■ **Extracted information**:

□ □ □

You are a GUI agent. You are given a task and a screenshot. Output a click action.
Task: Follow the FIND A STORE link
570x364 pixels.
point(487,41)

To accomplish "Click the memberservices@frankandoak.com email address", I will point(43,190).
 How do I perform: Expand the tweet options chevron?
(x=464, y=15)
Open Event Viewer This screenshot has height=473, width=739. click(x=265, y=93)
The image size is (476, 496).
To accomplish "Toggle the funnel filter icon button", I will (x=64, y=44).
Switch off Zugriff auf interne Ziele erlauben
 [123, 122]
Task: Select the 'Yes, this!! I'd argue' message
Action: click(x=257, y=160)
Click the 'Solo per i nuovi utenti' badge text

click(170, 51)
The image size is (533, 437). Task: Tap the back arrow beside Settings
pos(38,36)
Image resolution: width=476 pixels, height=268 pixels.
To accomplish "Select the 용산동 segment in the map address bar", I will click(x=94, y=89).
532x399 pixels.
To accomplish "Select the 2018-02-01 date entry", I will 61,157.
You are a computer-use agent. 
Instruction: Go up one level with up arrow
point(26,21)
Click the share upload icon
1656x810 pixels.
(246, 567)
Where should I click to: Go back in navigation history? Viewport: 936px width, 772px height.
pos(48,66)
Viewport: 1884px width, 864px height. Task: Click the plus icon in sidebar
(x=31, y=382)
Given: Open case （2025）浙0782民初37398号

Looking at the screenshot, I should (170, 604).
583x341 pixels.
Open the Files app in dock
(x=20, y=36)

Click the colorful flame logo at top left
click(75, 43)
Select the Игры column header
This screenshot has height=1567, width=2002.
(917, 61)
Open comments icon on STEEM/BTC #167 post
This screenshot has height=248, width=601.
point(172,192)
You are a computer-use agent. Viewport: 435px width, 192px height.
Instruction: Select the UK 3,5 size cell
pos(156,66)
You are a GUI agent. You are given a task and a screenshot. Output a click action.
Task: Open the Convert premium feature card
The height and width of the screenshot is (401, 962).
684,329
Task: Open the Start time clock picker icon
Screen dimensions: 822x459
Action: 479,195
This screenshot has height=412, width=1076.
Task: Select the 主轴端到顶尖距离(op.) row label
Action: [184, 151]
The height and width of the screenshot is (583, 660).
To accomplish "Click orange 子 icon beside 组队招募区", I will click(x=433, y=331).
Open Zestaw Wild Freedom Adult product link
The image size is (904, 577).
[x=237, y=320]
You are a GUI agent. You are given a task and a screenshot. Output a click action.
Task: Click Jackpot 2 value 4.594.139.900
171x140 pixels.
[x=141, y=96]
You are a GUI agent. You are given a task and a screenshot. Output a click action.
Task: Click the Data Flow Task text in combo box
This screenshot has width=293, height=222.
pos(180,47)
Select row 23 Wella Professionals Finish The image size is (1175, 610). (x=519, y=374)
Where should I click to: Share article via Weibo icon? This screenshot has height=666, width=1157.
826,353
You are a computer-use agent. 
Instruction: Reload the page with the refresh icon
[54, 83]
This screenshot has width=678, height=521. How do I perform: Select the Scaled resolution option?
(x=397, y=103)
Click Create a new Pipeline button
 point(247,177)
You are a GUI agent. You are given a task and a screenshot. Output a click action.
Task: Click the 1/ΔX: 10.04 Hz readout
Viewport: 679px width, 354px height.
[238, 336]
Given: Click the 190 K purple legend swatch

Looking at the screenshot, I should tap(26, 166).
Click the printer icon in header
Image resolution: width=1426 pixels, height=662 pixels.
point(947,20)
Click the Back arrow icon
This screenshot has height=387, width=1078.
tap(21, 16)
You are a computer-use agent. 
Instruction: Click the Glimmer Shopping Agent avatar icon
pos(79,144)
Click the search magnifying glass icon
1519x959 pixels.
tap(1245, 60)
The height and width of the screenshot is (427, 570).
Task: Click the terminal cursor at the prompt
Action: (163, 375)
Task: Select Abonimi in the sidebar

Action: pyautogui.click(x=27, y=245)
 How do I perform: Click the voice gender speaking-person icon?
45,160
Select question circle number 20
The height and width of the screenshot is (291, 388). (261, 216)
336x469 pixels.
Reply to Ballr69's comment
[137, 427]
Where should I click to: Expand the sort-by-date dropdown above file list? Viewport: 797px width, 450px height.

□ □ □

■ **Challenge**: Rewrite the records above as a JSON list of strings, one string per line, leaving out blank lines.

■ **Worked solution**:
[
  "You are a GUI agent. You are given a task and a screenshot. Output a click action.",
  "Task: Follow the FIND A STORE link",
  "570x364 pixels.",
  "point(487,41)",
  "To accomplish \"Click the memberservices@frankandoak.com email address\", I will point(43,190).",
  " How do I perform: Expand the tweet options chevron?",
  "(x=464, y=15)",
  "Open Event Viewer This screenshot has height=473, width=739. click(x=265, y=93)",
  "The image size is (476, 496).",
  "To accomplish \"Toggle the funnel filter icon button\", I will (x=64, y=44).",
  "Switch off Zugriff auf interne Ziele erlauben",
  " [123, 122]",
  "Task: Select the 'Yes, this!! I'd argue' message",
  "Action: click(x=257, y=160)",
  "Click the 'Solo per i nuovi utenti' badge text",
  "click(170, 51)",
  "The image size is (533, 437). Task: Tap the back arrow beside Settings",
  "pos(38,36)",
  "Image resolution: width=476 pixels, height=268 pixels.",
  "To accomplish \"Select the 용산동 segment in the map address bar\", I will click(x=94, y=89).",
  "532x399 pixels.",
  "To accomplish \"Select the 2018-02-01 date entry\", I will 61,157.",
  "You are a computer-use agent. ",
  "Instruction: Go up one level with up arrow",
  "point(26,21)",
  "Click the share upload icon",
  "1656x810 pixels.",
  "(246, 567)",
  "Where should I click to: Go back in navigation history? Viewport: 936px width, 772px height.",
  "pos(48,66)",
  "Viewport: 1884px width, 864px height. Task: Click the plus icon in sidebar",
  "(x=31, y=382)",
  "Given: Open case （2025）浙0782民初37398号",
  "Looking at the screenshot, I should (170, 604).",
  "583x341 pixels.",
  "Open the Files app in dock",
  "(x=20, y=36)",
  "Click the colorful flame logo at top left",
  "click(75, 43)",
  "Select the Игры column header",
  "This screenshot has height=1567, width=2002.",
  "(917, 61)",
  "Open comments icon on STEEM/BTC #167 post",
  "This screenshot has height=248, width=601.",
  "point(172,192)",
  "You are a computer-use agent. Viewport: 435px width, 192px height.",
  "Instruction: Select the UK 3,5 size cell",
  "pos(156,66)",
  "You are a GUI agent. You are given a task and a screenshot. Output a click action.",
  "Task: Open the Convert premium feature card",
  "The height and width of the screenshot is (401, 962).",
  "684,329",
  "Task: Open the Start time clock picker icon",
  "Screen dimensions: 822x459",
  "Action: 479,195",
  "This screenshot has height=412, width=1076.",
  "Task: Select the 主轴端到顶尖距离(op.) row label",
  "Action: [184, 151]",
  "The height and width of the screenshot is (583, 660).",
  "To accomplish \"Click orange 子 icon beside 组队招募区\", I will click(x=433, y=331).",
  "Open Zestaw Wild Freedom Adult product link",
  "The image size is (904, 577).",
  "[x=237, y=320]",
  "You are a GUI agent. You are given a task and a screenshot. Output a click action.",
  "Task: Click Jackpot 2 value 4.594.139.900",
  "171x140 pixels.",
  "[x=141, y=96]",
  "You are a GUI agent. You are given a task and a screenshot. Output a click action.",
  "Task: Click the Data Flow Task text in combo box",
  "This screenshot has width=293, height=222.",
  "pos(180,47)",
  "Select row 23 Wella Professionals Finish The image size is (1175, 610). (x=519, y=374)",
  "Where should I click to: Share article via Weibo icon? This screenshot has height=666, width=1157.",
  "826,353",
  "You are a computer-use agent. ",
  "Instruction: Reload the page with the refresh icon",
  "[54, 83]",
  "This screenshot has width=678, height=521. How do I perform: Select the Scaled resolution option?",
  "(x=397, y=103)",
  "Click Create a new Pipeline button",
  " point(247,177)",
  "You are a GUI agent. You are given a task and a screenshot. Output a click action.",
  "Task: Click the 1/ΔX: 10.04 Hz readout",
  "Viewport: 679px width, 354px height.",
  "[238, 336]",
  "Given: Click the 190 K purple legend swatch",
  "Looking at the screenshot, I should tap(26, 166).",
  "Click the printer icon in header",
  "Image resolution: width=1426 pixels, height=662 pixels.",
  "point(947,20)",
  "Click the Back arrow icon",
  "This screenshot has height=387, width=1078.",
  "tap(21, 16)",
  "You are a computer-use agent. ",
  "Instruction: Click the Glimmer Shopping Agent avatar icon",
  "pos(79,144)",
  "Click the search magnifying glass icon",
  "1519x959 pixels.",
  "tap(1245, 60)",
  "The height and width of the screenshot is (427, 570).",
  "Task: Click the terminal cursor at the prompt",
  "Action: (163, 375)",
  "Task: Select Abonimi in the sidebar",
  "Action: pyautogui.click(x=27, y=245)",
  " How do I perform: Click the voice gender speaking-person icon?",
  "45,160",
  "Select question circle number 20",
  "The height and width of the screenshot is (291, 388). (261, 216)",
  "336x469 pixels.",
  "Reply to Ballr69's comment",
  "[137, 427]",
  "Where should I click to: Expand the sort-by-date dropdown above file list? Viewport: 797px width, 450px height."
]